Di Martedì, Alessandro Di Battista al pubblico: “Oggi non applaudite?”Redazio

ROMA – Alessandro Di Battista stizzito a DiMartedì, su La7, invita il pubblico del programma di Giovanni Floris ad applaudire. “Vogliamo dare il tempo ad un governo che fa una misura di vedere se la misura funziona o meno?”, ha domandato retoricamente Di Battista. E poi, visto che la platea restava in silenzio, ha aggiunto rivolto direttamente agli spettatori in studio: “Oggi non applaudite nessuno? Eh? Si può, lo potete fare. Grazie”. A quel punto è intervenuto Giovanni Floris, che ha ribattuto a sua volta ironico: “Vuole che ne chiamiamo qualcuno in più?”.

Da subito l’intervento di Di Battista era partito con toni piuttosto duri, dopo la debacle del M5s alle elezioni regionali in Abruzzo. L’ex parlamentare grillino è entrato negli studi di La7 dopo l’intervento dell’ex presidente del Consiglio Enrico Letta.

Ha esordito criticando i dati Istat che certificano la recessione italiana, negando che la crescita di un Paese si misuri in base al Pil, e ha detto che “ragionare solo in base al Pil non sempre funziona, ci sono altre statiche alternative a quelle della Commissione europea che sostengono come l’80% della ricchezza è in mano all’1% della popolazione”. 

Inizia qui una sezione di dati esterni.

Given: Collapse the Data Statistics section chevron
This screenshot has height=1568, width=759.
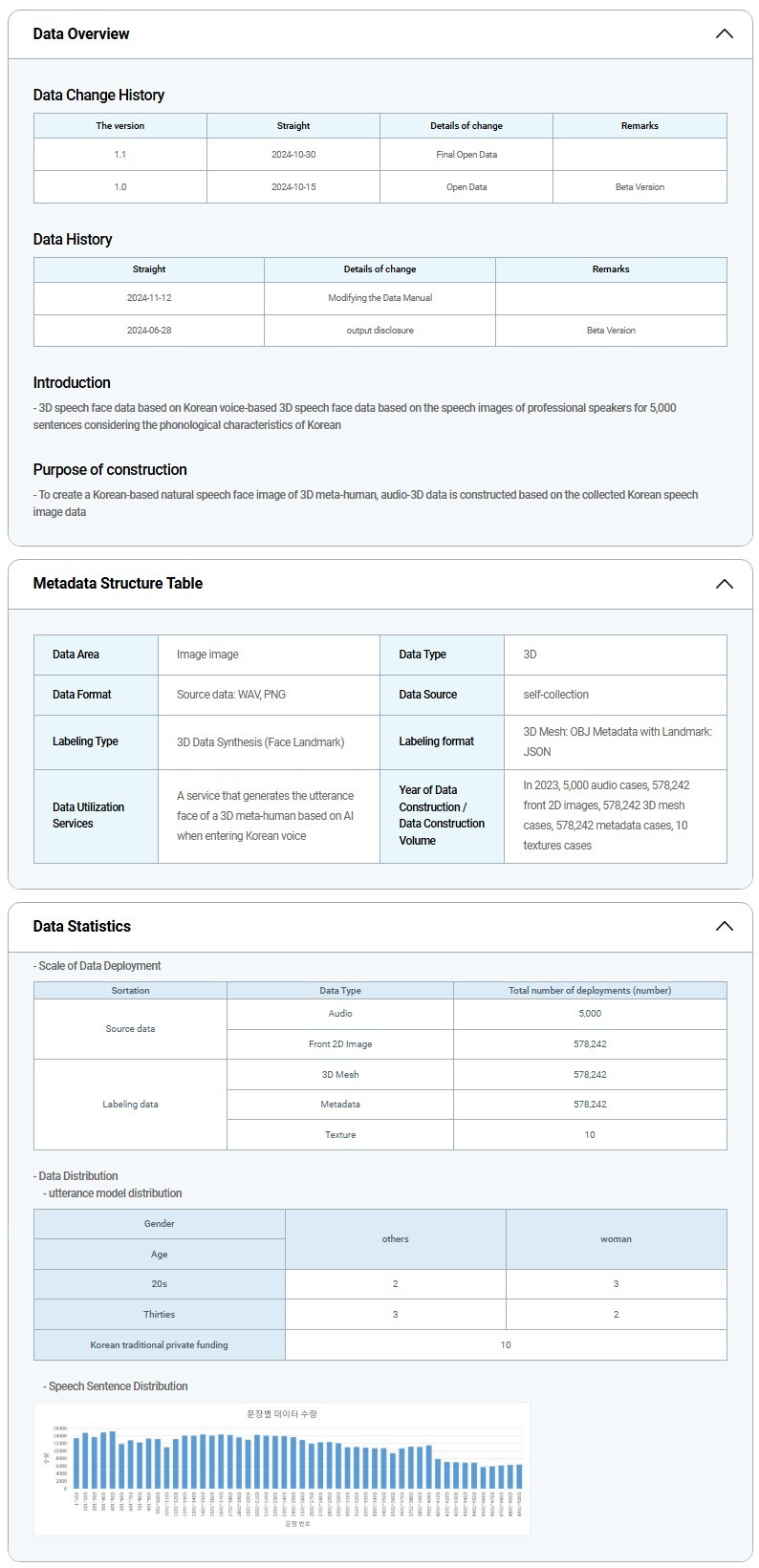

Quindi ha parlato del voto in Abruzzo: “È stata una sconfitta. Il Movimento 5 stelle non ha mai vinto in elezioni regionali. Si deve imparare sempre dagli sbagli, ma non abbiamo mai perso in questi sei anni, abbiamo sempre imparato. È un momento difficile questo, ma non drammatico. Da militante e cittadino certo che guardo quel che succede ma quel che mi interessa è che ci sia il governo e vada avanti”.

Infine ha parlato del vicepremier Matteo Salvini. “Sostiene che gli dicono che nell’analisi costi-benefici della Tav ci sono dei dati strani? E’ una posizione ideologica, non concreta. Si legga l’analisi”, ha incalzato Di Battista. E sul caso Diciotti: “E’ giusto che se ne occupino i senatori di questa vicenda. Io personalmente mi farei processare”.